A few years ago, a fellow organizer called me out for being racist.

I came into an organizing space with a big idea for making change.

However, I never fully vetted the idea with a Latina leader in the community who had already been working hard to create change.

She saw an eager white woman (me) barging in without understanding or appreciating the work she and her comrades were doing.

Whether my intentions were “positive” or not, my actions hurt.

She called a fellow organizer and me out and asked us to stop the campaign we were organizing.

After the meeting, in tears, I debriefed the conversation with a white colleague, and this is what he told me:

As white citizens, we have a whole lot of privilege that grants us access, attention, and safety.

However, one of the privileges that we don’t have is assuming the trust of any Black, Indigenous, or Latina organizers or person of color.

There are plenty of good reasons that BIPOC folks might not trust white people, plenty of good reasons why this Latina organizer did not trust me, plenty of good reasons why the BS detector of people of color might be on high alert when listening to a white person sharing all their great intentions.

If we want someone’s trust, we need to earn it by slowly building right relationship.

And, we need to move at the speed of trust, not barging in with an urgency that arises from white supremacy culture in the first place.

Sure, being called out was painful for me.

Receiving hard-to-hear feedback almost always is.

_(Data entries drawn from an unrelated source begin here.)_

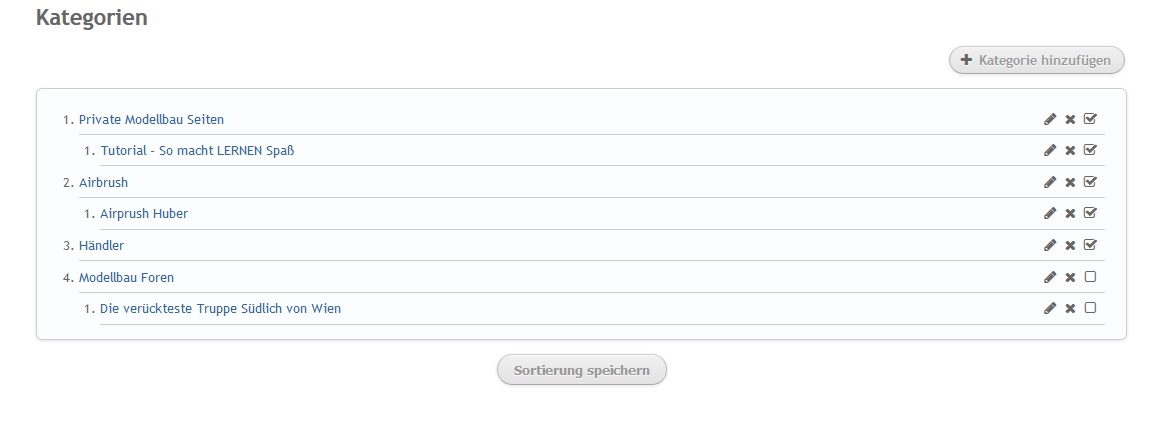Remove the Händler category using X icon
This screenshot has width=1160, height=429.
click(1070, 246)
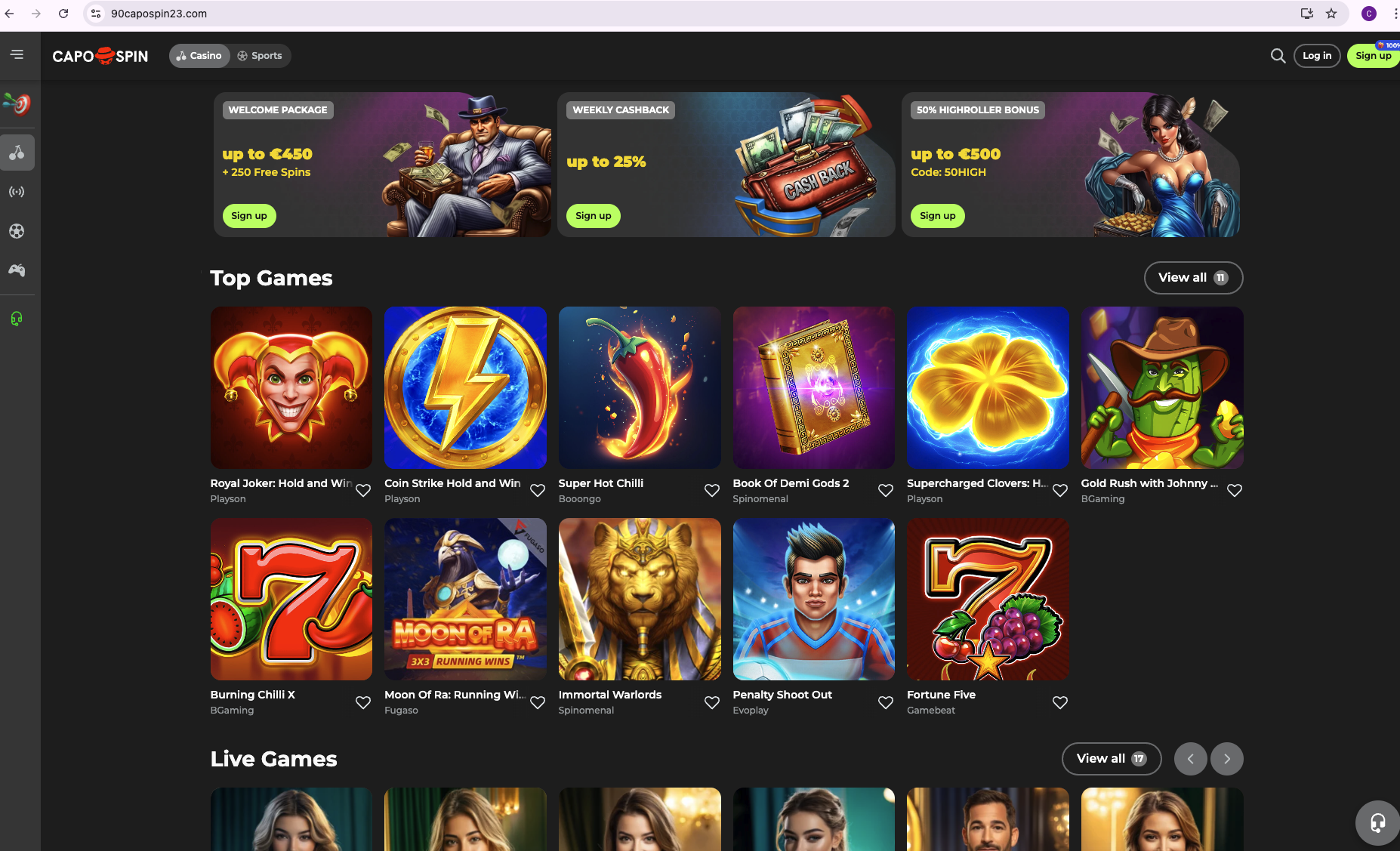Open the hamburger menu icon
Screen dimensions: 1400x851
coord(17,54)
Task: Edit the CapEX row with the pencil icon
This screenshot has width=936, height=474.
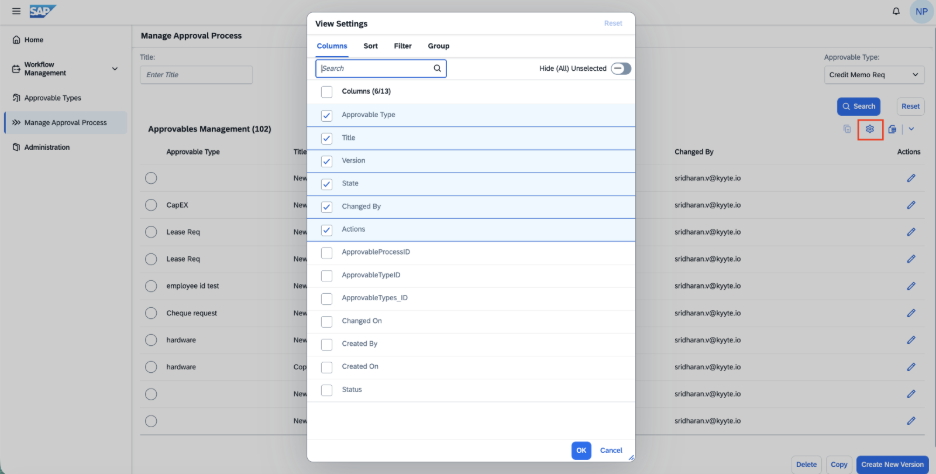Action: [911, 205]
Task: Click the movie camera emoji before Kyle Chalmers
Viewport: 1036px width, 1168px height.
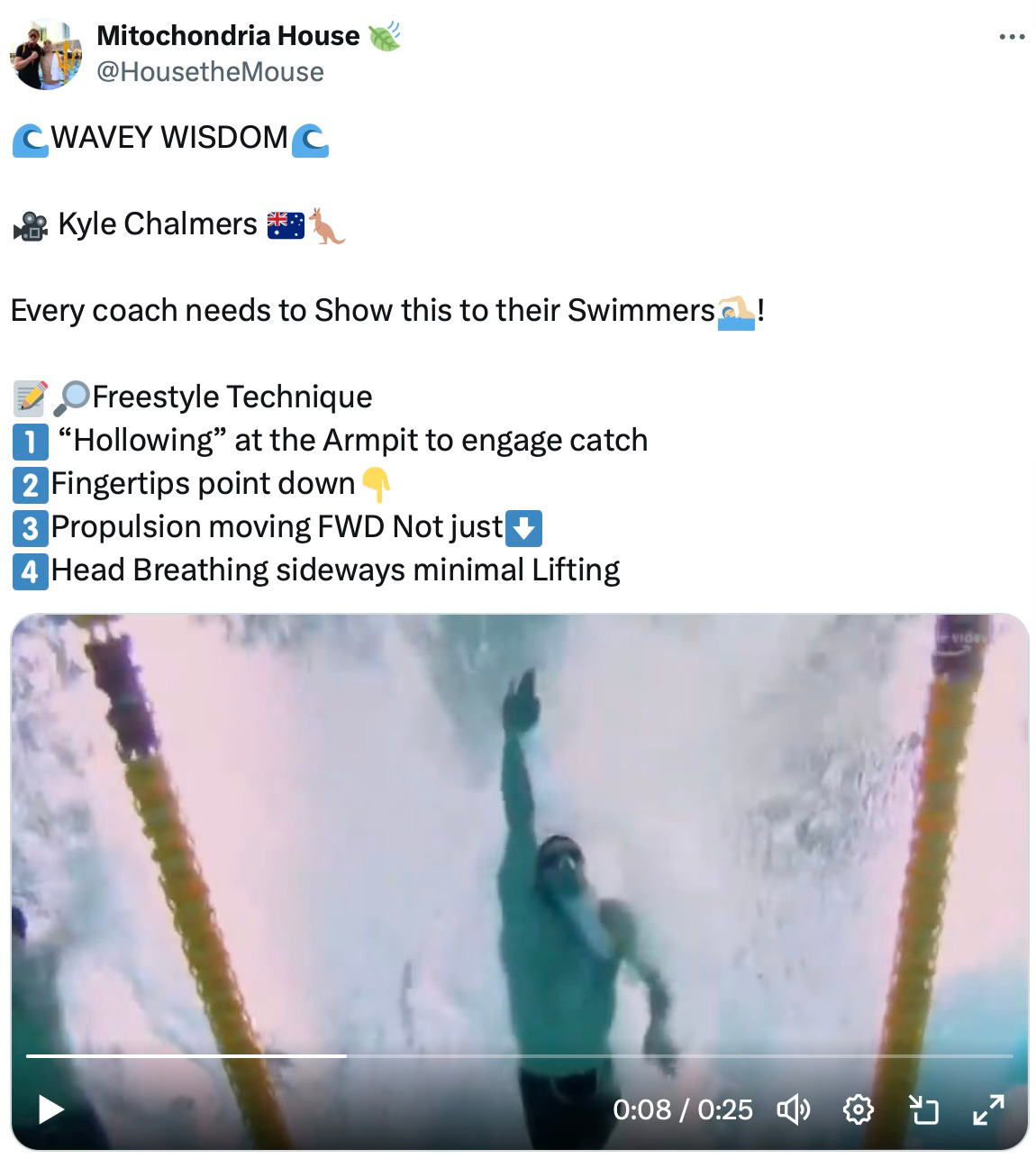Action: pyautogui.click(x=32, y=225)
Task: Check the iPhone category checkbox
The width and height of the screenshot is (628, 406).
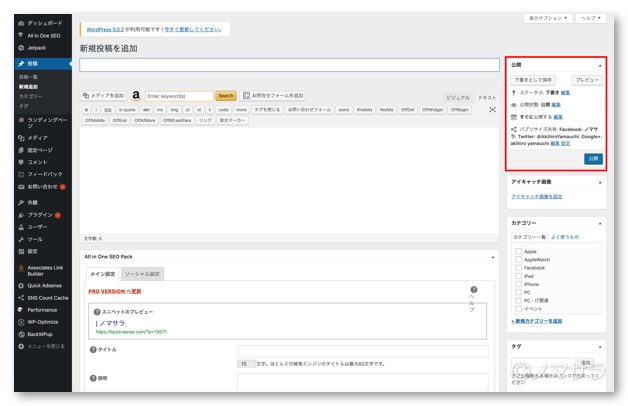Action: tap(518, 284)
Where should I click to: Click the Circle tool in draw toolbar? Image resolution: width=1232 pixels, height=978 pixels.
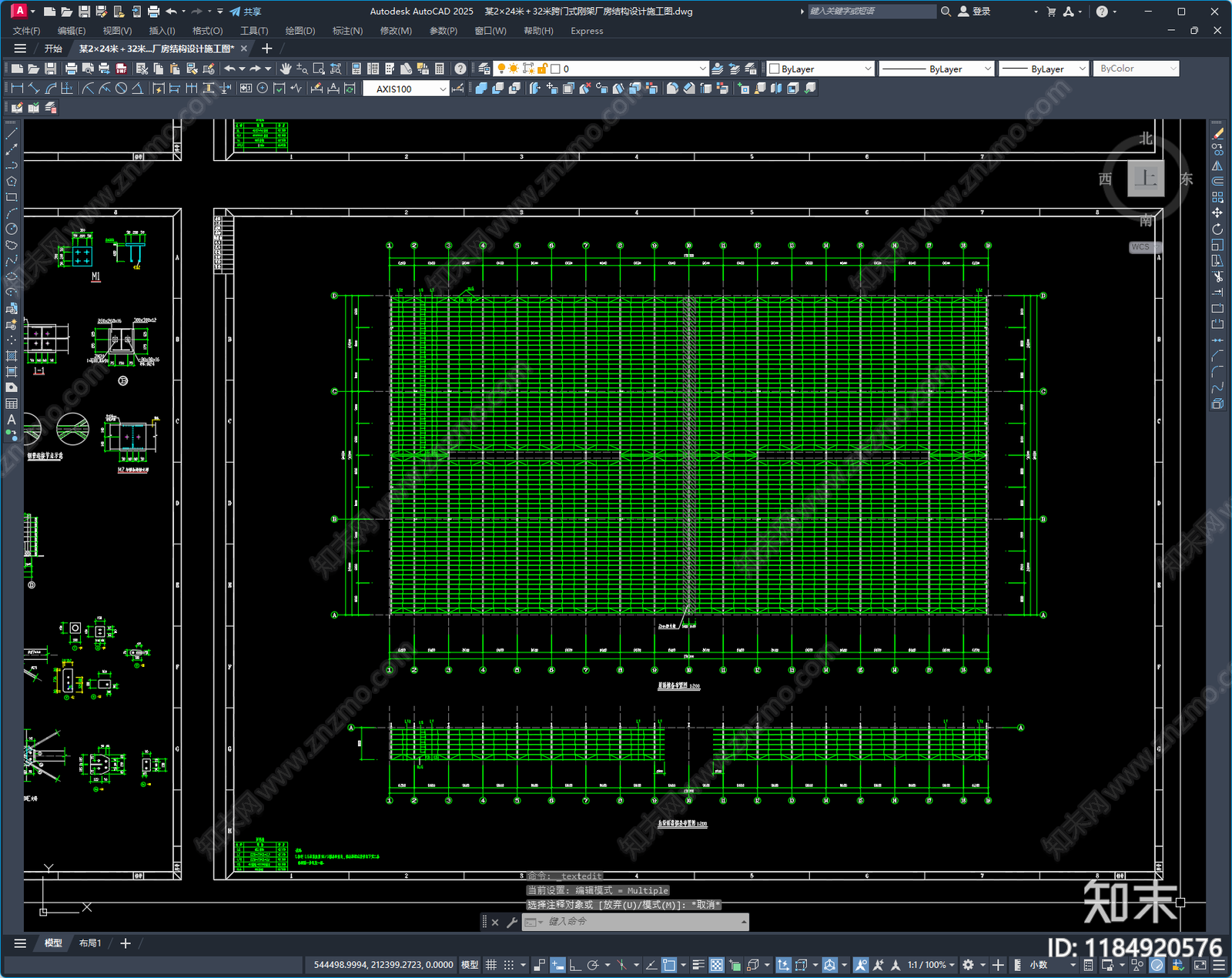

And yet, I am profoundly grateful for the lesson this moment taught me.

As white people, if we show up in movements for social change, we will be called out.

We can choose to protect our fragile feelings and keep our gloves clean.

Or we can get in the ring, get dirty, get bruised a bit, dust ourselves off, stand back up, and keep learning.

I believe that dismantling racism is white peoples’ responsibility, so I choose the latter.

I’m curious to hear how this lands with you and what lessons you may have learned from being called out.